Given that an increasing number of gay men are not using condoms for anal sex, many believe the chances of persuading them to use condoms for oral sex are pretty remote – particularly when ‘super gonorrhea’ can be treated with ceftriaxone and the number of reported cases is still relatively low.
It’s a reality acknowledged by the head of UK-based men’s health charity GMFA.
‘If you want to prevent the risk of getting an STI you should wear a condom for oral sex, Ian Howley told GSN.
‘We understand that the majority of gay men don’t use condoms for oral sex. However, you may be vulnerable to other STIs this way, such as chlamydia, gonorrhea, herpes and syphilis. This is because all of these STIs are much more infectious than HIV.
‘As most men choose not to wear a condom for oral sex, it’s advisable to have a regular sexual health check-up to ensure that any infections you may pick up can be detected and treated quickly.

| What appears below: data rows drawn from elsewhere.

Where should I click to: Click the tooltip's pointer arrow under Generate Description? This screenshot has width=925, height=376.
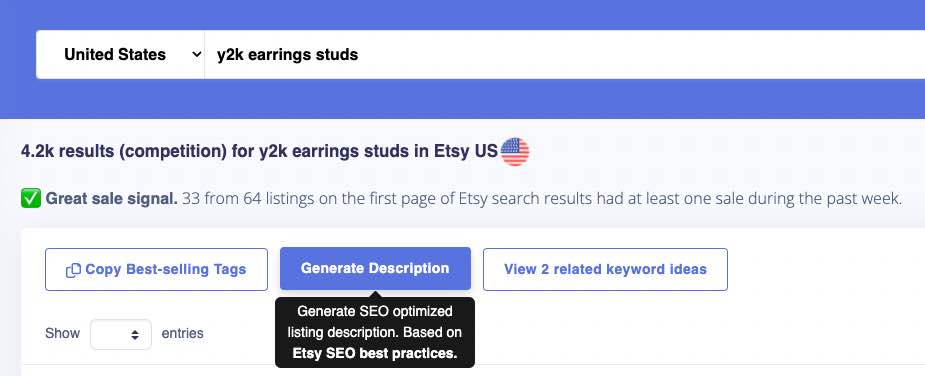click(x=375, y=294)
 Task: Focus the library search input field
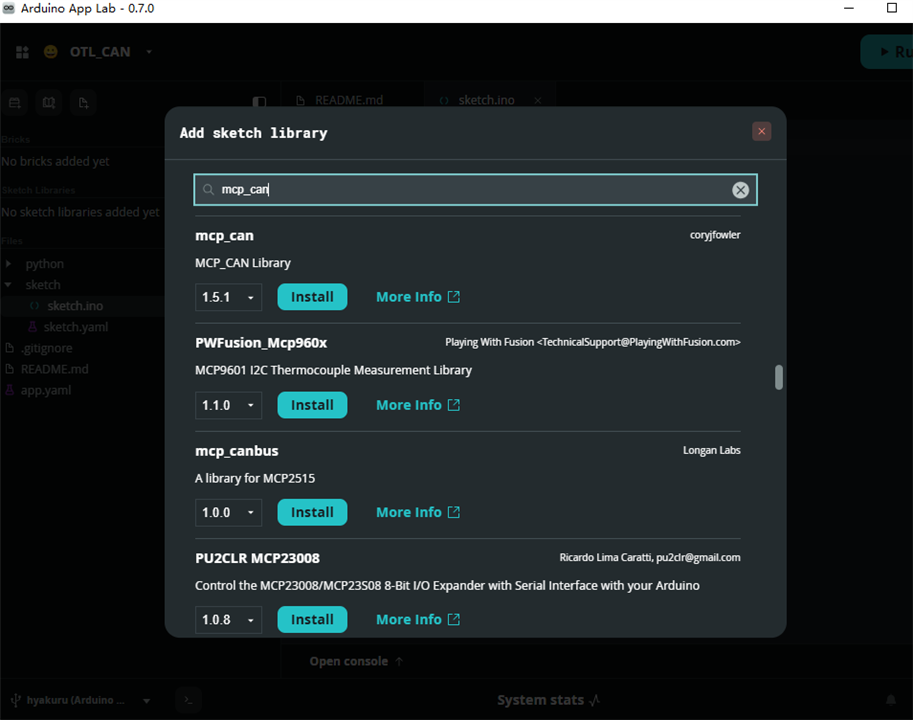475,189
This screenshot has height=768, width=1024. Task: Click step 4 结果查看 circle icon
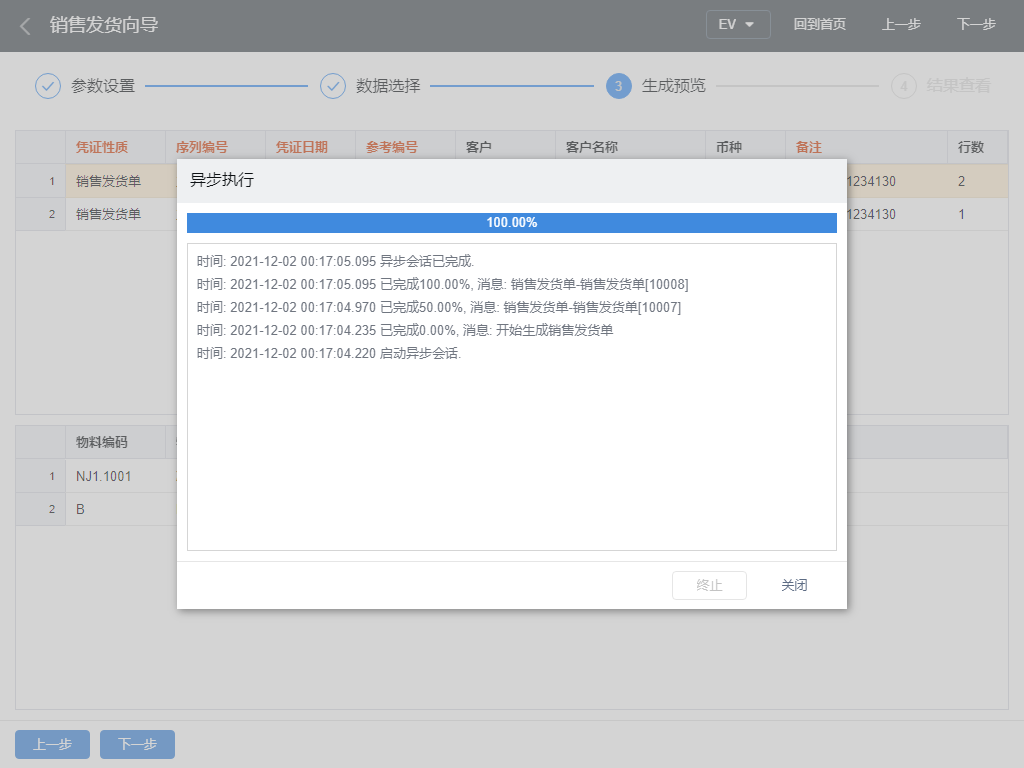coord(904,86)
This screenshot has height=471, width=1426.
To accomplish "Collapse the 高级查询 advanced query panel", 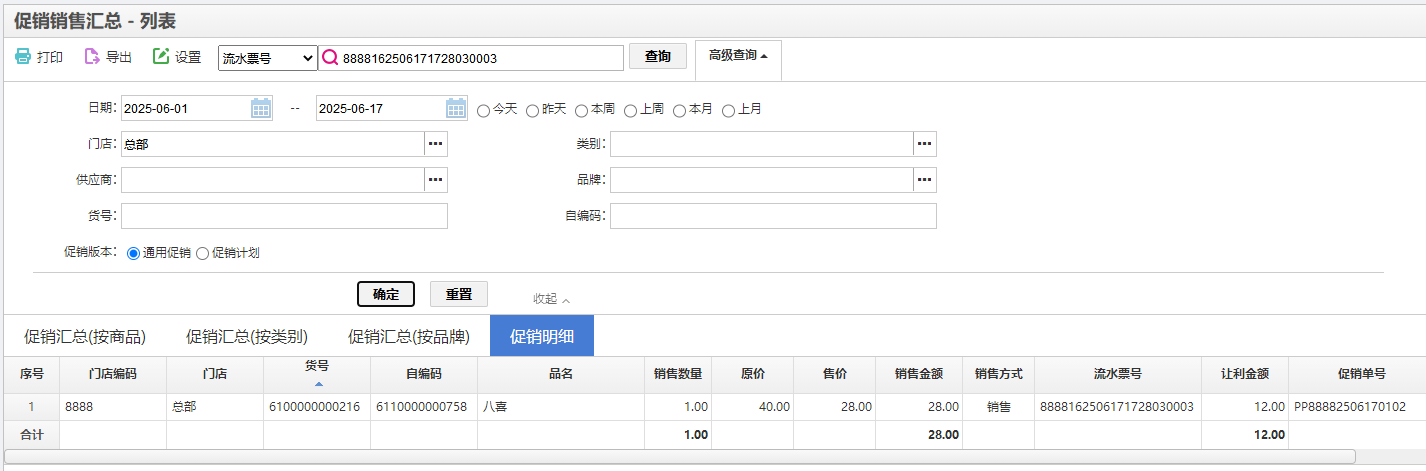I will [x=738, y=56].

‘At GMFA we recommend that all gay men get tested for HIV and STIs at least once a year. However you should be testing more frequently if you are having sex with multiple partners.’
As an interesting side note, just last week reports emerged of a study that found simple antiseptic supermarket-bought mouthwash can significantly reduce the amount of gonorrhea in the throat of someone infected.
However, the author of the study says more research is needed to determine whether standard mouthwash can play a role in tackling gonorrhea throat infections or protecting people from infection.
Until then, getting a regular sexual health check-up, even if you have no symptoms, is highly recommended. This is particularly the case if you’ve had several sexual partners in recent weeks or months.